The generation of bright wave signals in electronic organs is well known in the music industry. Such systems are disclosed in U.S. Pat. No. 3,534,144 entitled Keyer-Synthesizer for an Electronic Musical Instrument Employing an Integrated Circuit which issued on Oct. 13, 1970 and U.S. Pat. No. 3,748,944 entitled Electronic Musical Instrument Having a Multiplexed Keying which issued on Oct. 14, 1980 each of which are included herein by reference. A bright wave signal is produced by combining a plurality of carefully scaled octavely related of square wave signals to produce a stairstep waveform which is a close approximation to a sawtooth wave form. What is required to make the bright wave is a square wave having its fundamental frequency at the desired musical note frequency and at a certain voltage level. To this fundamental frequency waveform is added the square wave an octave higher at half the voltage level plus the square wave two octaves higher at one fourth the voltage level of the fundamental, plus the square wave three octaves higher at one eighth the voltage level. This process of addition can be continued by adding successively higher octave signals at appropriately reduced amplitude levels to produce an increasingly smoother sawtooth waveform. However, the addition of four octaves of square waves is sufficient for practical purposes.

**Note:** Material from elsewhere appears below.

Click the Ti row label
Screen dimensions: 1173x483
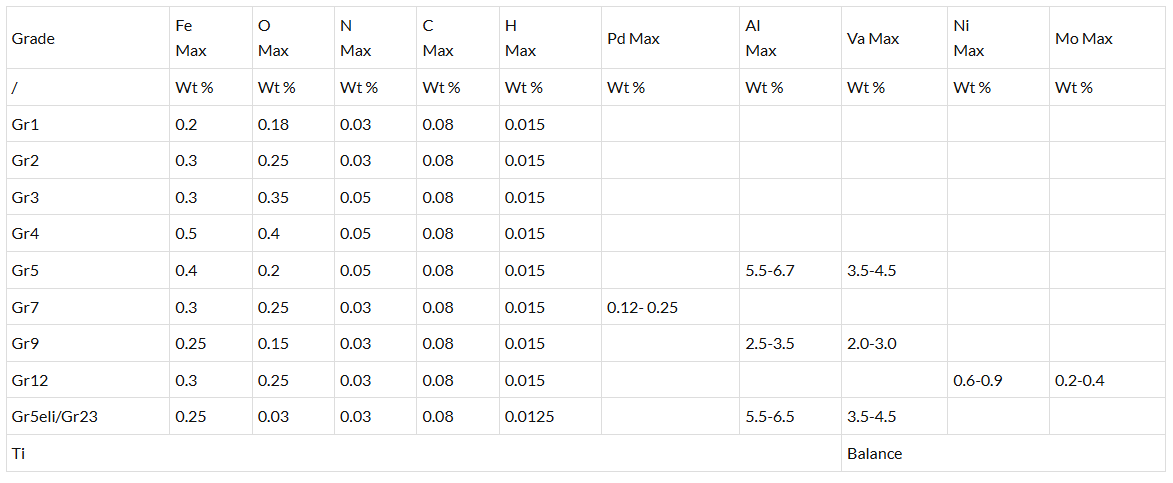[18, 454]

In the mutliplexed organ described in U.S. Pat. No. 4,227,432 the information from the drawbars for each footage, e.g., 16', 8', 51/3', 4', 22/3 and 2' is multiplexed in separate circuits and each signal is applied via a buffer circuit across a sampling resistor to the input of standard keyer circuits. The keyer circuit also receives multiplexed keying signals and when the combined multiplexed keying signal is present together with a square wave signal for a particular frequency and the multiplexed drawbar signal the system draws current through the sampling resistor. The current through the sampling resistor is a function of the frequency of the square wave tone signal. Thus an audio signals of approximately 50 millivolts is riding upon a pulsed d.c. signal of approximately negative 14 volts. In order to provide the component signals for a bright wave the signal at one end of the resistor is demultiplexed and stored upon a sample and hold capacitor for the time period extending between sampling of the particular channel. Subsequently the square wave audio signal of about 50 millivolts is combined with other carefully scaled octavely related signals to form a bright wave signal.

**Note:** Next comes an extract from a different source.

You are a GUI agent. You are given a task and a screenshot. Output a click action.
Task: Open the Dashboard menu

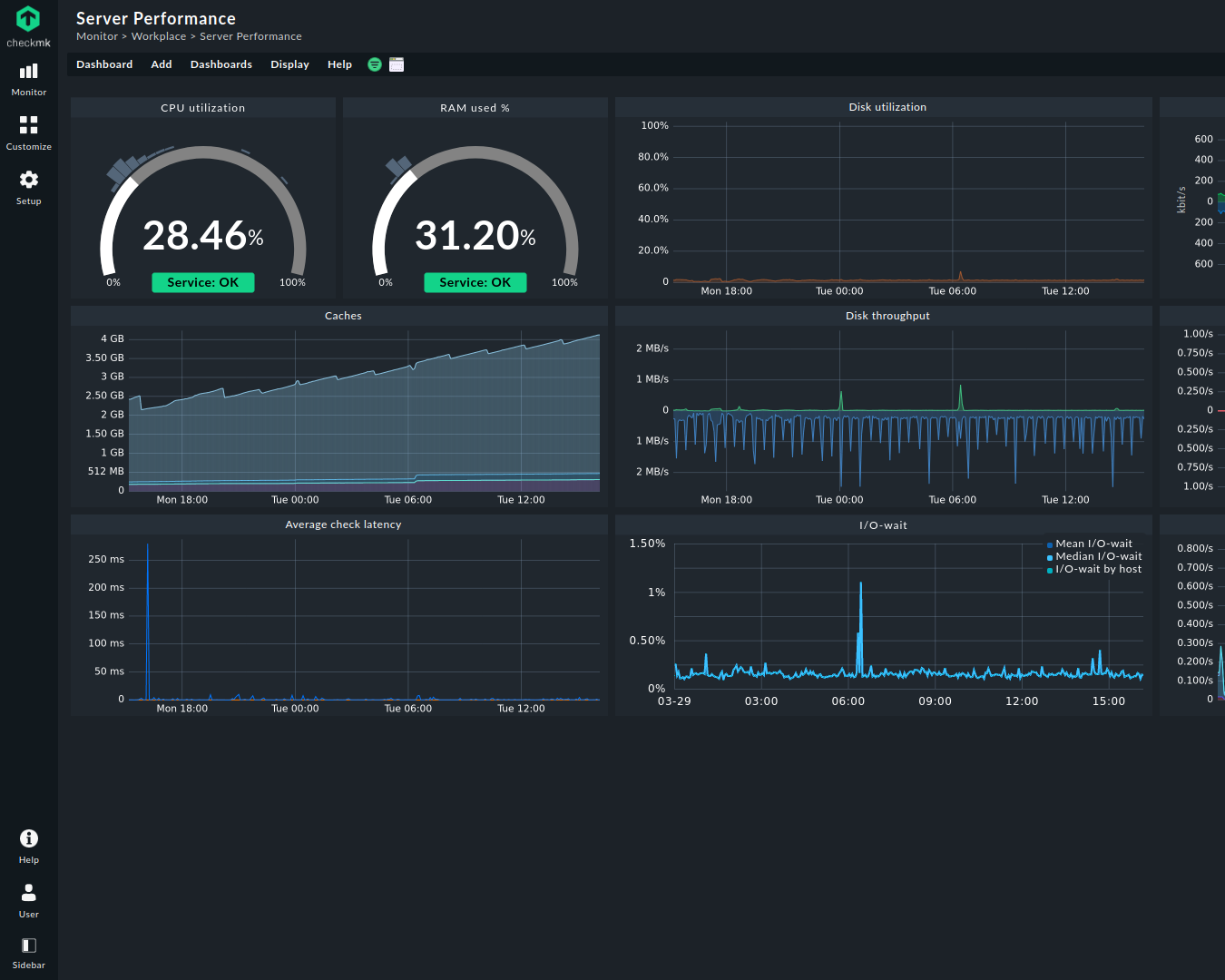click(x=104, y=64)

Due to the large d.c. signal component in comparison to the audio signal component, slight fluctuations in the d.c. signal produce audible noise in the audio waveform. Furthermore, in the multiplexed system, if the particular channel is not continuously sampled, as taught in the co-pending application Ser. No. 505,312 entitled Dynamic Controller for Sampling Channels in an Electronic Organ Having Multiplexed Keying and filed contemporaneously herewith by the same inventors and assigned to the same assignee and incorporated herein by reference, the sample and hold capacitor drifts or decays and upon receiving a signal from the demultiplexer then quickly charges and produces a pronounced audible distortion in the form of a click or popping noise.

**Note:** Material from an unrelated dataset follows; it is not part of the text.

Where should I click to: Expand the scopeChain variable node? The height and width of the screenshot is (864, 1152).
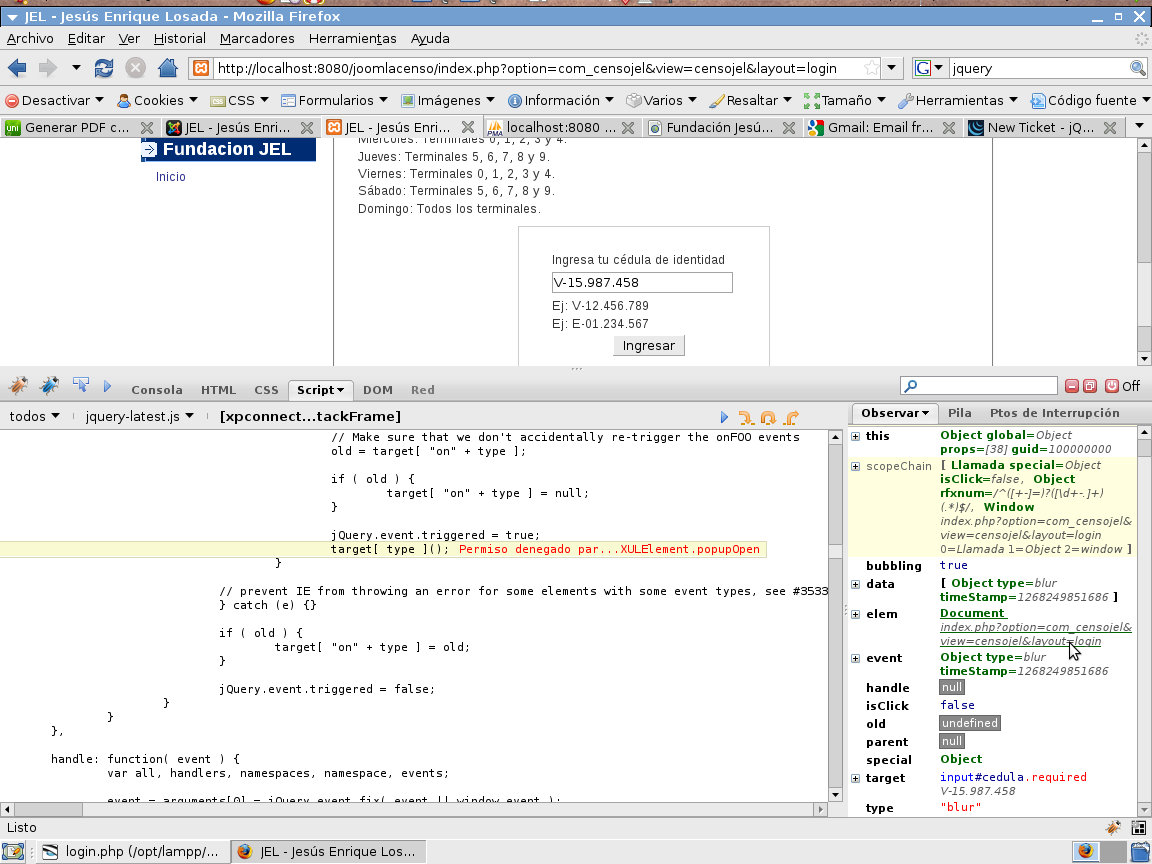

A general object of the present invention is to provide differential sampling circuit for improving the signal to noise ratio in an electronic organ having multiplexed keying by eliminating the d.c. level shift and the attendent audible distortion.
A specific object of the present invention is to provide differential samplnig provide a differential sampling circuit for improving the signal to noise ratio in the bright wave formation circuit of an electronic organ having multiplexed keying by sampling the signal at both sides of the sampling resistor and applying both signals to a differential circuit to remove any d.c. component signal from the bright wave component signal and eliminating the d.c. distortion in the audio output.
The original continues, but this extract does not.